● Text block:
————

This past Tuesday, publisher Rockstar Games and Sony quietly released two classic Rockstar titles, Manhunt and Bully, onto the PlayStation 4 via PlayStation 2 emulation. In the days since, I've been reacquainting myself with Manhunt. First released in 2003, it's a stealth horror game famous for its brutal violence. In its own dark way, it remains excellent.

Developed by Rockstar North, most famously the team behind Grand Theft Auto, Manhunt has always been a controversial title. Styling itself after snuff films, it's the story of a terrible opportunity: James Earl Cash was saved from a death row execution by a man who calls himself "The Director." Now, under The Director's guidance, Cash has a chance to survive, but only if he commits awful acts of violence, navigating labyrinths of fellow murderers so The Director can craft the perfect snuff film.

The gameplay, then, is focused on stalking and silently murdering droves of fellow convicts in brutal fashion. Upon release, a lot of popular voices---mainstream news sites, Californian U.S. Representative Joe Baca---decried the game as encouraging violence. And it does, in its way. Violence is the point of the game. But killing in Manhunt is far from glamorous. That's what remains so effective about it. It's not a fun killing game. It's a horror game.

Rockstar Games

The medium of film has changed the way violence functions in our culture. It's more visible now than ever before. Carnage both real and imagined is now an inescapable part of our visual vocabulary.

In his short story "Videotape," author Don DeLillo meditates on the role film plays in encouraging and shaping violence. Discussing a taping of a serial killer in the act, he writes, "You sit there and wonder if this kind of crime became more possible when the means of taping an event and playing it immediately, without a neutral interval, balancing space and time, became widely available."

————

● Material shown:
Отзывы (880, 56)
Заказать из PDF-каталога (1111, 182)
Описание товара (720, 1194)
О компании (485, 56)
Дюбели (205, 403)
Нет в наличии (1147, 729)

————

● What you need to do:
a – Answer these about the Manhunt text, one per line:
(i) In what year was Manhunt first released?
(ii) Who saved James Earl Cash from a death row execution?
(iii) What is the title of the Don DeLillo short story the text mentions?
b – Pick up the Manhunt text after its final sentence and continue writing it.

● Responses for each task:
a –
(i) 2003
(ii) A man who calls himself "The Director"
(iii) "Videotape"

b –
Manhunt asks that question in a visceral way. The killing here is enthralling but nasty, as horrific as 2003's graphics and sound processing technology could communicate. You're encouraged to silently execute enemies, but at the moment of execution, the game pulls away control. The camera shifts to the simulated viewpoint of a fuzzy handheld recorder, and you watch Cash commit the deed. Every other part of the game, from its basic but finely tuned stealth system, to its slightly cartoony series of prison gangs set up to slaughter, revolves around this single, awful moment.

This is Manhunt: watching a man commit murder again and again, wondering if you should turn away. Wondering what it means to live in a culture where murder on a massive scale is routine, and routinely watched and reported on in vivid detail. Wondering if it's somehow your fault. Knowing that you're not going to stop.

"The tape sucks the air right out of your chest," writes DeLillo, "but you watch it every time."